# TASK ITEM
Write out every entry word for word.

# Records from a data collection
──────────────────────────────
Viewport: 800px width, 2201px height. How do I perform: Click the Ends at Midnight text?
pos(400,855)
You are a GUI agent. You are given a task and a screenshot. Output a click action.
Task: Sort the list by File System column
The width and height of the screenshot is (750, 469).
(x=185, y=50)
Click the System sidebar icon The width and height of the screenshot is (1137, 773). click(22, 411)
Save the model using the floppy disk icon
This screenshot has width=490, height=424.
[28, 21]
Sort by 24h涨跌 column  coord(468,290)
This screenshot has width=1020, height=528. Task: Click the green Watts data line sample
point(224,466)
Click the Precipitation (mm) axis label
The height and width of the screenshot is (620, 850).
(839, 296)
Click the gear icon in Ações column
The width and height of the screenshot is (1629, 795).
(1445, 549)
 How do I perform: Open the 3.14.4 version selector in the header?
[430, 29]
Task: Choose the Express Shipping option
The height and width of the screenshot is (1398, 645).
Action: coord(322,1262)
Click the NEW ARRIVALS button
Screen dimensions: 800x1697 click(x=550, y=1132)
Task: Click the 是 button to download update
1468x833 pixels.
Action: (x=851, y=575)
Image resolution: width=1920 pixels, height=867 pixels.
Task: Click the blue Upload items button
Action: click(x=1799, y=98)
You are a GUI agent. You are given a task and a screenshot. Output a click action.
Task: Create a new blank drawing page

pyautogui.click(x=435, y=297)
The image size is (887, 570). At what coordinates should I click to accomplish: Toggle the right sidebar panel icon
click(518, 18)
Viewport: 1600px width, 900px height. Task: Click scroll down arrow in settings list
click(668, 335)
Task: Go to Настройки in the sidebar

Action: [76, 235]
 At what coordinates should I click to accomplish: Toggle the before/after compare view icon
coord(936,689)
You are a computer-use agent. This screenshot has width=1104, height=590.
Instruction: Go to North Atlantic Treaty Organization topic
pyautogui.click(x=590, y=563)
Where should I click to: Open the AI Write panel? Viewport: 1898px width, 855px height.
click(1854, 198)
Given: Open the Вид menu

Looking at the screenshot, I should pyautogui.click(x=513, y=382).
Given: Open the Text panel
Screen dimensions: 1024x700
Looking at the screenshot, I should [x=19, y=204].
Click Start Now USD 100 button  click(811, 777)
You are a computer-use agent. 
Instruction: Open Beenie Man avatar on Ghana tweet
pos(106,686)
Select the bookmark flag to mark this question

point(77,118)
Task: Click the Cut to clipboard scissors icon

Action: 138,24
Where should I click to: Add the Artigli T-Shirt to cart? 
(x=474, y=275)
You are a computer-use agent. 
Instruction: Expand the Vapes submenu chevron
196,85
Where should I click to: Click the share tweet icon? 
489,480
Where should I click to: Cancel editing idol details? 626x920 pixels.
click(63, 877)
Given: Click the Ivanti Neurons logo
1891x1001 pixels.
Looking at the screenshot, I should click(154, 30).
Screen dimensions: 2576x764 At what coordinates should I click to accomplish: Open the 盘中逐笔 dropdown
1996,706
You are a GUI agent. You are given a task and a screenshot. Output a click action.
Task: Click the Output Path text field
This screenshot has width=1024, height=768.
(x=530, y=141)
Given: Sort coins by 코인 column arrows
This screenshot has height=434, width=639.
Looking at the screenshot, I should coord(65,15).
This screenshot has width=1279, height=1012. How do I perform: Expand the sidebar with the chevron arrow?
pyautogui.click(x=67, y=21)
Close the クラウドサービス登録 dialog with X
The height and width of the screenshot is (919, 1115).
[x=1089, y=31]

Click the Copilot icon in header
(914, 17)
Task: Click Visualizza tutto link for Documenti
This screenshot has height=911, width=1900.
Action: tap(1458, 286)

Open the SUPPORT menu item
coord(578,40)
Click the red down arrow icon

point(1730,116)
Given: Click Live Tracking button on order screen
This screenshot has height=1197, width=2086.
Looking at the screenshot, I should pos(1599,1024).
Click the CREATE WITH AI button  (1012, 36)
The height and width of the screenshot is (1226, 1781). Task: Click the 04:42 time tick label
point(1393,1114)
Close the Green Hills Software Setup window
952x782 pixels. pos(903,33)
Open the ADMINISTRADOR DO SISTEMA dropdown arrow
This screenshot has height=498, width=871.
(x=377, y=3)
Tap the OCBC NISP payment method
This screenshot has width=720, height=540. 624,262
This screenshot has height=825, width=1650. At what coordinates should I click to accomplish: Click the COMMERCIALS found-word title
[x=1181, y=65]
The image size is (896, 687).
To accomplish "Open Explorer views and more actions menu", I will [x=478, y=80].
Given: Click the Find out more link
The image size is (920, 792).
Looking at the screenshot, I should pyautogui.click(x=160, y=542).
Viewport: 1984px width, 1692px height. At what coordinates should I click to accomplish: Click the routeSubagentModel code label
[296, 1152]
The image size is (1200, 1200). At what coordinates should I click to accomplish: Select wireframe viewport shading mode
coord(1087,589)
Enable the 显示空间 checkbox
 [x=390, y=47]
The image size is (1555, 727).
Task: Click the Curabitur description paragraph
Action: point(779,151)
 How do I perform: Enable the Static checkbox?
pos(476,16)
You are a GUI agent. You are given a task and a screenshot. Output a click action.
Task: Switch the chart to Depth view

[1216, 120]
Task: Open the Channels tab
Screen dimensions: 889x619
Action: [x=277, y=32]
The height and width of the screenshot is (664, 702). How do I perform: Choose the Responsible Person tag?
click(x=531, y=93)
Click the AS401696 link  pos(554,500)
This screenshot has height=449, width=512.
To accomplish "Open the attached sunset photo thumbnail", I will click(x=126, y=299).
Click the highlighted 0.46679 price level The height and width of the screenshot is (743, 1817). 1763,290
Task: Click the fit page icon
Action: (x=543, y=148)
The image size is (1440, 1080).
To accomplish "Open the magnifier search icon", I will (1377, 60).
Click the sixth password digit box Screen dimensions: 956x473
──────────────────────────────
# SOLUTION TO THE EXERCISE
Viewport: 800px width, 2201px height. How do I perform: Click the Ends at Midnight text?
pos(400,855)
You are a GUI agent. You are given a task and a screenshot. Output a click action.
Task: Sort the list by File System column
The width and height of the screenshot is (750, 469).
(x=185, y=50)
Click the System sidebar icon The width and height of the screenshot is (1137, 773). click(22, 411)
Save the model using the floppy disk icon
This screenshot has width=490, height=424.
[28, 21]
Sort by 24h涨跌 column  coord(468,290)
This screenshot has width=1020, height=528. Task: Click the green Watts data line sample
point(224,466)
Click the Precipitation (mm) axis label
The height and width of the screenshot is (620, 850).
(839, 296)
Click the gear icon in Ações column
The width and height of the screenshot is (1629, 795).
(1445, 549)
 How do I perform: Open the 3.14.4 version selector in the header?
[430, 29]
Task: Choose the Express Shipping option
The height and width of the screenshot is (1398, 645).
Action: coord(322,1262)
Click the NEW ARRIVALS button
Screen dimensions: 800x1697 click(x=550, y=1132)
Task: Click the 是 button to download update
1468x833 pixels.
Action: (x=851, y=575)
Image resolution: width=1920 pixels, height=867 pixels.
Task: Click the blue Upload items button
Action: click(x=1799, y=98)
You are a GUI agent. You are given a task and a screenshot. Output a click action.
Task: Create a new blank drawing page

pyautogui.click(x=435, y=297)
The image size is (887, 570). At what coordinates should I click to accomplish: Toggle the right sidebar panel icon
click(518, 18)
Viewport: 1600px width, 900px height. Task: Click scroll down arrow in settings list
click(668, 335)
Task: Go to Настройки in the sidebar

Action: [76, 235]
 At what coordinates should I click to accomplish: Toggle the before/after compare view icon
coord(936,689)
You are a computer-use agent. This screenshot has width=1104, height=590.
Instruction: Go to North Atlantic Treaty Organization topic
pyautogui.click(x=590, y=563)
Where should I click to: Open the AI Write panel? Viewport: 1898px width, 855px height.
click(1854, 198)
Given: Open the Вид menu

Looking at the screenshot, I should pyautogui.click(x=513, y=382).
Given: Open the Text panel
Screen dimensions: 1024x700
Looking at the screenshot, I should [x=19, y=204].
Click Start Now USD 100 button  click(811, 777)
You are a computer-use agent. 
Instruction: Open Beenie Man avatar on Ghana tweet
pos(106,686)
Select the bookmark flag to mark this question

point(77,118)
Task: Click the Cut to clipboard scissors icon

Action: 138,24
Where should I click to: Add the Artigli T-Shirt to cart? 
(x=474, y=275)
You are a computer-use agent. 
Instruction: Expand the Vapes submenu chevron
196,85
Where should I click to: Click the share tweet icon? 
489,480
Where should I click to: Cancel editing idol details? 626x920 pixels.
click(63, 877)
Given: Click the Ivanti Neurons logo
1891x1001 pixels.
Looking at the screenshot, I should click(154, 30).
Screen dimensions: 2576x764 At what coordinates should I click to accomplish: Open the 盘中逐笔 dropdown
1996,706
You are a GUI agent. You are given a task and a screenshot. Output a click action.
Task: Click the Output Path text field
This screenshot has width=1024, height=768.
(x=530, y=141)
Given: Sort coins by 코인 column arrows
This screenshot has height=434, width=639.
Looking at the screenshot, I should coord(65,15).
This screenshot has width=1279, height=1012. How do I perform: Expand the sidebar with the chevron arrow?
pyautogui.click(x=67, y=21)
Close the クラウドサービス登録 dialog with X
The height and width of the screenshot is (919, 1115).
[x=1089, y=31]

Click the Copilot icon in header
(914, 17)
Task: Click Visualizza tutto link for Documenti
This screenshot has height=911, width=1900.
Action: tap(1458, 286)

Open the SUPPORT menu item
coord(578,40)
Click the red down arrow icon

point(1730,116)
Given: Click Live Tracking button on order screen
This screenshot has height=1197, width=2086.
Looking at the screenshot, I should pos(1599,1024).
Click the CREATE WITH AI button  (1012, 36)
The height and width of the screenshot is (1226, 1781). Task: Click the 04:42 time tick label
point(1393,1114)
Close the Green Hills Software Setup window
952x782 pixels. pos(903,33)
Open the ADMINISTRADOR DO SISTEMA dropdown arrow
This screenshot has height=498, width=871.
(x=377, y=3)
Tap the OCBC NISP payment method
This screenshot has width=720, height=540. 624,262
This screenshot has height=825, width=1650. At what coordinates should I click to accomplish: Click the COMMERCIALS found-word title
[x=1181, y=65]
The image size is (896, 687).
To accomplish "Open Explorer views and more actions menu", I will [x=478, y=80].
Given: Click the Find out more link
The image size is (920, 792).
Looking at the screenshot, I should pyautogui.click(x=160, y=542).
Viewport: 1984px width, 1692px height. At what coordinates should I click to accomplish: Click the routeSubagentModel code label
[296, 1152]
The image size is (1200, 1200). At what coordinates should I click to accomplish: Select wireframe viewport shading mode
coord(1087,589)
Enable the 显示空间 checkbox
 [x=390, y=47]
The image size is (1555, 727).
Task: Click the Curabitur description paragraph
Action: point(779,151)
 How do I perform: Enable the Static checkbox?
pos(476,16)
You are a GUI agent. You are given a task and a screenshot. Output a click action.
Task: Switch the chart to Depth view

[1216, 120]
Task: Open the Channels tab
Screen dimensions: 889x619
Action: [x=277, y=32]
The height and width of the screenshot is (664, 702). How do I perform: Choose the Responsible Person tag?
click(x=531, y=93)
Click the AS401696 link  pos(554,500)
This screenshot has height=449, width=512.
To accomplish "Open the attached sunset photo thumbnail", I will click(x=126, y=299).
Click the highlighted 0.46679 price level The height and width of the screenshot is (743, 1817). 1763,290
Task: Click the fit page icon
Action: (x=543, y=148)
The image size is (1440, 1080).
To accomplish "Open the magnifier search icon", I will (1377, 60).
Click the sixth password digit box Screen dimensions: 956x473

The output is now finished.